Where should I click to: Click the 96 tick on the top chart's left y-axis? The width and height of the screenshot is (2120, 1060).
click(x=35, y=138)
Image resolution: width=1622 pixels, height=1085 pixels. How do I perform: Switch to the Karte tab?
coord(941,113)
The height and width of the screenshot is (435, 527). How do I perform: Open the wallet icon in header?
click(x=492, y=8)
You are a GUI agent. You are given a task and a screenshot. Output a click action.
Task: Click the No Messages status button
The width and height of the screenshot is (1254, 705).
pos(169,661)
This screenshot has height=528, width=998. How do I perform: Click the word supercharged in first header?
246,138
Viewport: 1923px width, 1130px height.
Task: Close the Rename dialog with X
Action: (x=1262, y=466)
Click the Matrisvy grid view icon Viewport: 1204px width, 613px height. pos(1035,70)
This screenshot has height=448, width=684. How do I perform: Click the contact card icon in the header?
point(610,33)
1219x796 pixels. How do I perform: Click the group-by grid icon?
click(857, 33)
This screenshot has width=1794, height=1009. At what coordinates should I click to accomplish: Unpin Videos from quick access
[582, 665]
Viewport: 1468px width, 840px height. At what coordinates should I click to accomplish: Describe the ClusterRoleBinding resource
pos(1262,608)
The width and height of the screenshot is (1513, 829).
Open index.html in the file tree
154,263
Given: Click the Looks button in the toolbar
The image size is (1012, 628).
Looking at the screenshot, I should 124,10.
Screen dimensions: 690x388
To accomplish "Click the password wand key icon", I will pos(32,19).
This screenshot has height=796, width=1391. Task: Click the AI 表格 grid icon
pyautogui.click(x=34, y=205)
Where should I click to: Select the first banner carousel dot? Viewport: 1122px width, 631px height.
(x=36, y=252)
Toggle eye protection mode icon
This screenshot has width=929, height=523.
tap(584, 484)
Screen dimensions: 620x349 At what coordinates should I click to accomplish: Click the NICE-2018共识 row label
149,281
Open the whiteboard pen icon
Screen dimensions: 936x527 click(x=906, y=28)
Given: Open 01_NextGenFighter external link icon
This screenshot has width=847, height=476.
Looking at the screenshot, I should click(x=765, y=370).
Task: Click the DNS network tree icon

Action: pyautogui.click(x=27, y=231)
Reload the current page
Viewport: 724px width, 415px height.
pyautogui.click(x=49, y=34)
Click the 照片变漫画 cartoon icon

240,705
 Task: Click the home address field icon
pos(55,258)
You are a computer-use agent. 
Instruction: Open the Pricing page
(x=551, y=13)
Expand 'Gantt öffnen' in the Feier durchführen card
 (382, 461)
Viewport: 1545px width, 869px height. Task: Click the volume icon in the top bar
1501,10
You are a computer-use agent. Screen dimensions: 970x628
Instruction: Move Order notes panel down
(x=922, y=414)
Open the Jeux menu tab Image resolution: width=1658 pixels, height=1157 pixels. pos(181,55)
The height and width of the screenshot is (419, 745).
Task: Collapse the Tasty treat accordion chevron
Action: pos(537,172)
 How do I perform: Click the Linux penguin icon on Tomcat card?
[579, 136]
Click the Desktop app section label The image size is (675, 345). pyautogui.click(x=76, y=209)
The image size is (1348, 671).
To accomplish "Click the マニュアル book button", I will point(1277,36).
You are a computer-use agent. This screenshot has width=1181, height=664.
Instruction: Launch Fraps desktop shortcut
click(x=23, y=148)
==================================================
* Task objective
Spot the lines above that mention "agent" and copy them.

* Exercise solution
You are a GUI agent. You are given a task and a screenshot. Output a click action.
You are a computer-use agent. 
You are a computer-use agent. Screen dimensions: 970x628
You are a computer-use agent. This screenshot has width=1181, height=664.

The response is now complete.